Trump continua o ataque

Em um duro ataque à OMS, o secretário de Saúde dos Estados Unidos, Alex Azar, usou o evento para alertar que a OMS precisa mudar “agora”. Sua declaração foi recebida como um aviso de que ele não esperará até o final da pandemia para exigir uma reforma da entidade. “A OMS precisa mudar, para ser mais transparente”, afirmou.

“Precisamos ser francos: a organização não tinha informações e custou muitas vidas”, disse o secretário, referindo-se ao atraso da China em alertar a OMS para a existência do vírus.

No entanto, na OMS, as autoridades observam que o aviso foi emitido ao mundo no final de janeiro e que, durante semanas, muitos governos ignoraram as recomendações. O secretário-geral da ONU, Antonio Guterres, indicou que a recusa de alguns governos em ouvir a OMS está causando sérios danos ao mundo.

China apoia, mas somente após o fim da pandemia

Xi Jinping, presidente da China, tomou a palavra, defendeu-se das críticas internacionais de que havia silenciado os casos e indicou que reconhecia a necessidade de uma investigação. Mas ele alertou que esse trabalho deve ser realizado em um segundo momento. Seu governo, acusado de encobrir os primeiros casos, evitava permitir a entrada de uma equipe internacional para investigar a origem do vírus.

Na segunda-feira, Xi admitiu que a OMS deve passar por uma revisão e disse que foi transparente. Em uma tentativa de romper com os ataques de Donald Trump à agência, os chineses reforçaram sua tentativa de multilateralismo e anunciaram que destinará US $ 2 bilhões para ajudar o mundo a lidar com a pandemia.

Ele também apoiou a OMS, elogiou o trabalho de Tedros e insistiu que o mundo precisa agir em conjunto.

Emmanuel Macron, presidente da França, defendeu uma “OMS forte”. A chanceler alemã Angela Merkel também defendeu a OMS, chamada pelo chefe de governo como uma “entidade legítima”. Para ela, o mundo deve primeiro combater a pandemia, antes de considerar outras medidas.

Em uma resolução que estará sobre a mesa, os governos solicitarão que seja iniciado um processo de avaliação dos mecanismos existentes na OMS para responder a emergências globais.

A resolução também solicita que o processo também avalie a regulamentação internacional da saúde, um acordo fechado em 2009 que cria obrigações para os países reportarem possíveis surtos à OMS.

Também questionará “a contribuição da OMS para os esforços da ONU”, uma maneira diplomática de forçar uma revisão das práticas da organização.

O texto está sendo proposto pelo Brasil, Austrália, Chile, Colômbia, Japão, UE, Rússia, Reino Unido e vários outros governos. Não está claro se Pequim e Washington aceitarão o acordo.

Para os americanos, o texto ainda é considerado progressivo em termos do papel central atribuído à OMS em questões de saúde.

Negociado por três semanas em reuniões intensas, o texto teve que ser extensivamente construído para dar espaço a todas as opções.
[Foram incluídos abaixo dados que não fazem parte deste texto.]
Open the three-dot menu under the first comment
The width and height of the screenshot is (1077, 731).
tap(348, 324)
Governos como a Austrália querem uma avaliação imediata do papel da OMS e da China, enquanto a Europa acredita que essa avaliação só pode ser feita superando a pandemia.
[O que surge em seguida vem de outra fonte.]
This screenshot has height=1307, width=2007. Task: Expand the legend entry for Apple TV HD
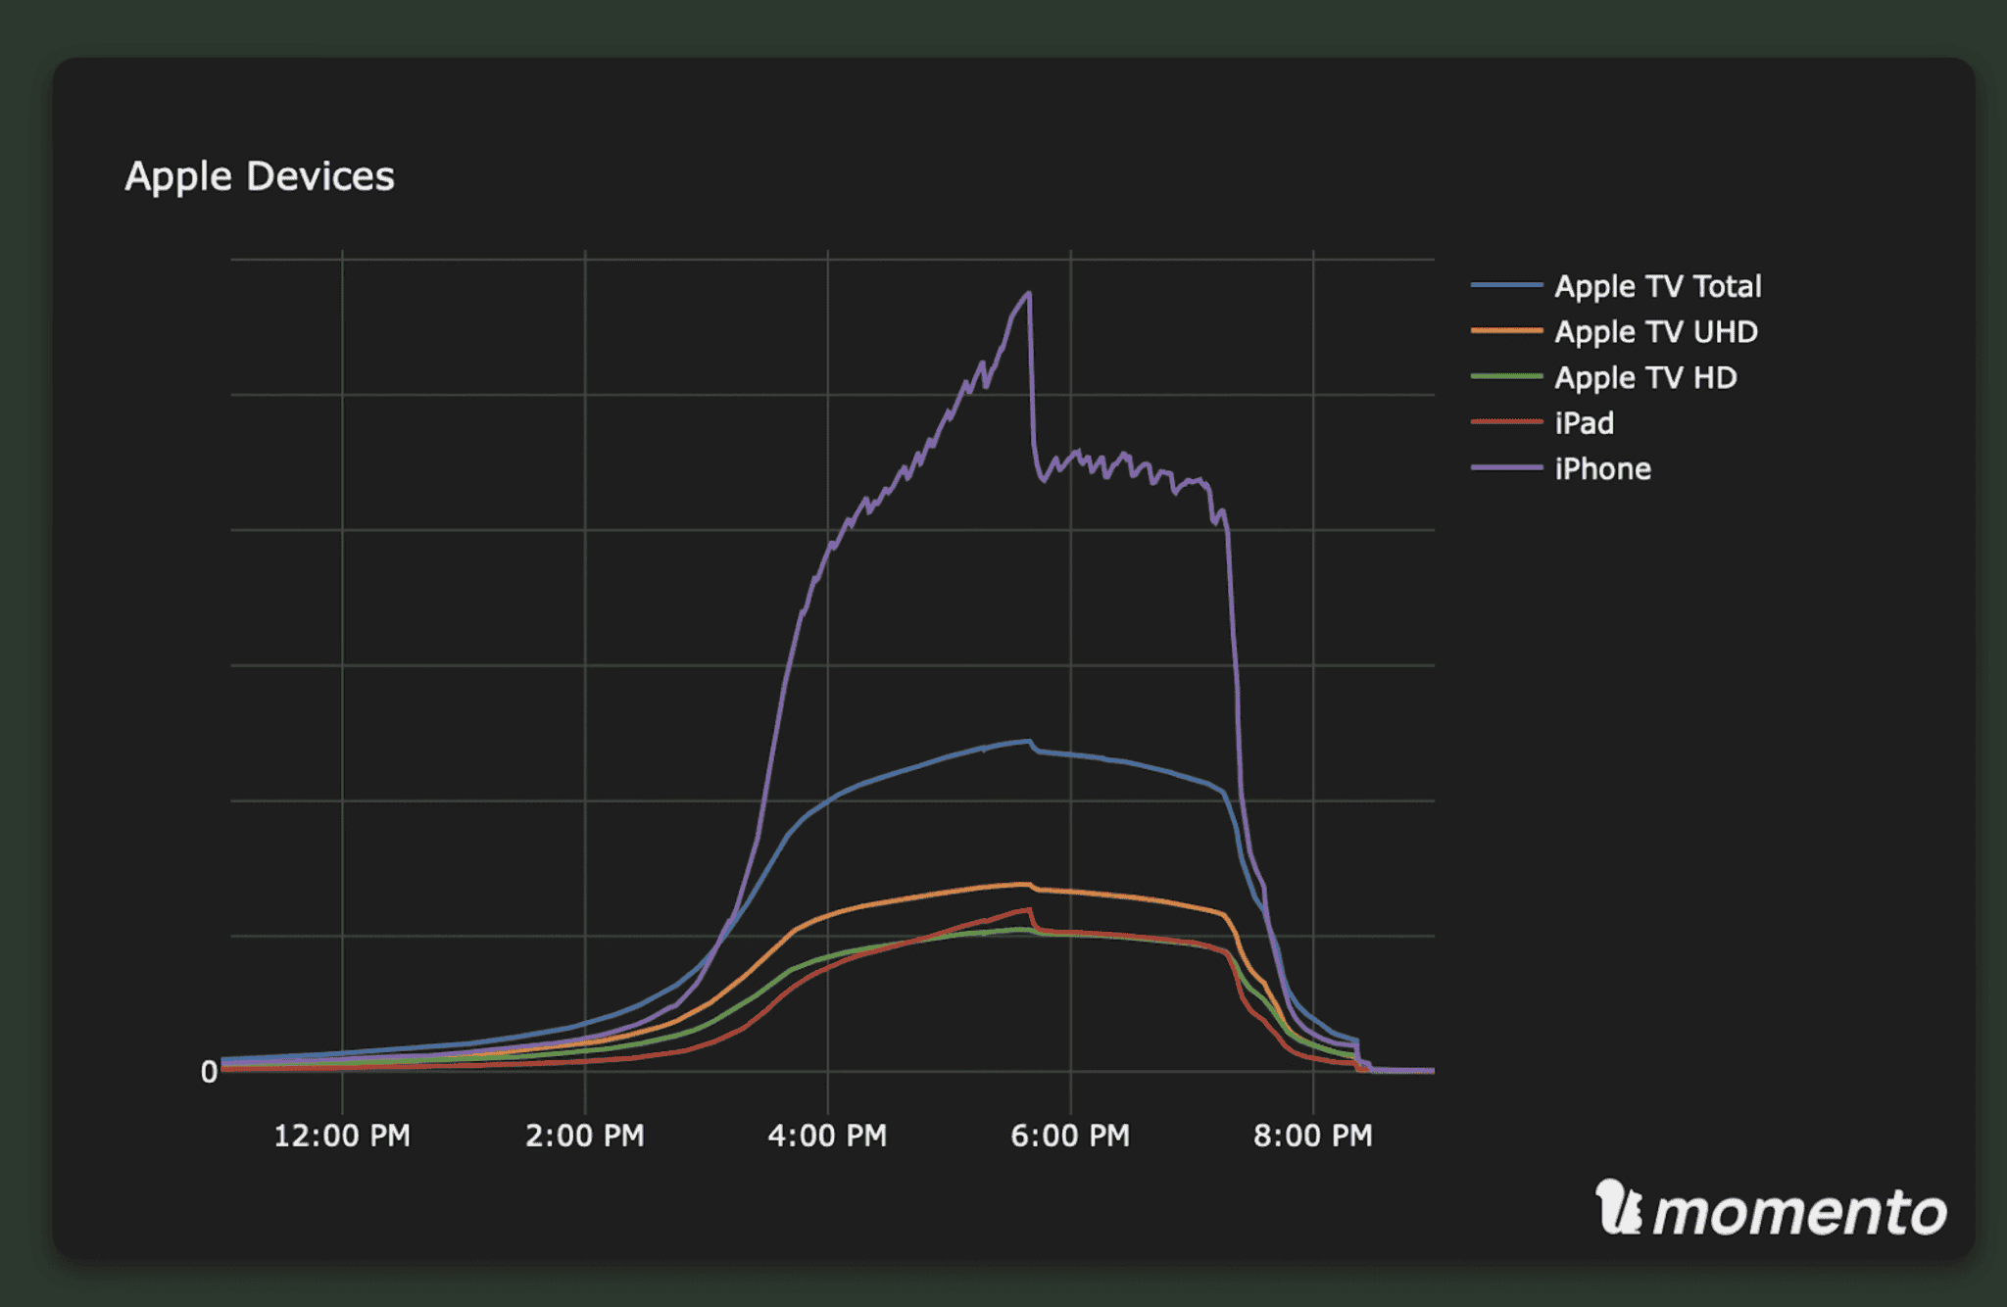click(1646, 378)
No entanto, Tedros será objeto de intenso questionamento em sua reunião de hoje. O governo Donald Trump decidiu concentrar seus ataques na OMS, na esperança de encontrar um culpado na crise. Tedros, por sua vez, alerta que a declaração de emergência global ocorreu em 30 de janeiro e que apenas algumas semanas depois os Estados Unidos reagiram.

Novo ministro

Até sexta-feira, seria Nelson Teich quem acompanharia os debates na OMS e faria o discurso em nome do governo de Jair Bolsonaro.
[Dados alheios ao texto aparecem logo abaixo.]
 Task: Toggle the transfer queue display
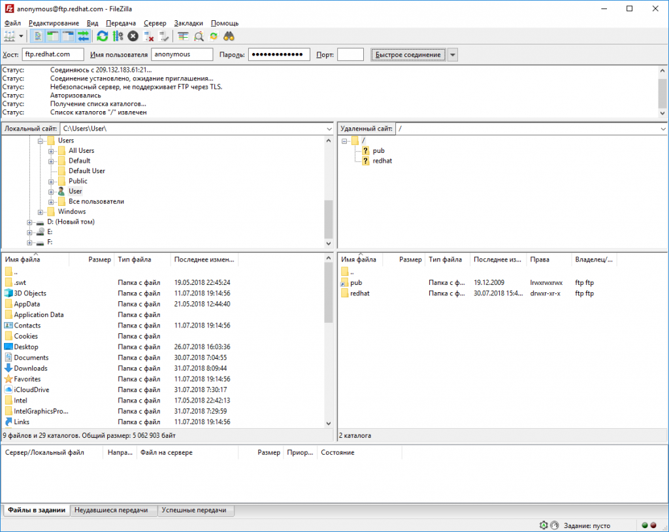click(x=83, y=36)
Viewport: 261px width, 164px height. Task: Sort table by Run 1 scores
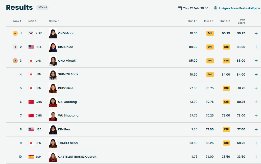point(193,21)
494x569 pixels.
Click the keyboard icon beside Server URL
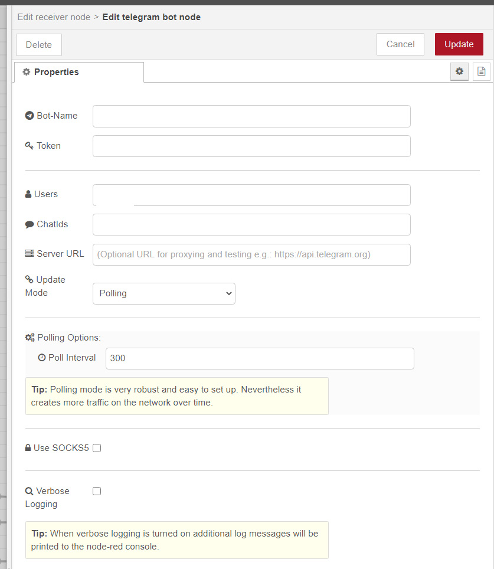click(x=28, y=253)
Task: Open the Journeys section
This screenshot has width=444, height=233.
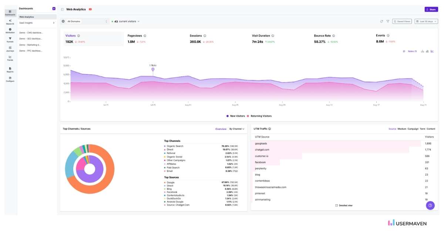Action: 10,49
Mas, com sua saída do Ministério da Saúde, foi aberta a incerteza sobre quem representaria o Brasil. A OMS até pediu esclarecimentos sobre quem falaria em nome do país, inclusive para estabelecer sua lista com base no protocolo diplomático.

Neste domingo, Brasília indicou que o discurso do país na OMS deve ser proferido por Eduardo Pazuello, oficial militar que ocupa temporariamente a vaga de Teich. O general, que disse ser “leigo” em questões médicas, coordenou a operação para comprar equipamentos e máscaras.

Em Genebra, chamou a atenção o fato de o Brasil indicar a participação de um militar, principalmente em vista do alto número de especialistas reconhecidos e dos nomes de destaque no país em Saúde. No entanto, a regra estipula que um país deve ser representado no evento pelo chefe de governo ou por um ministro.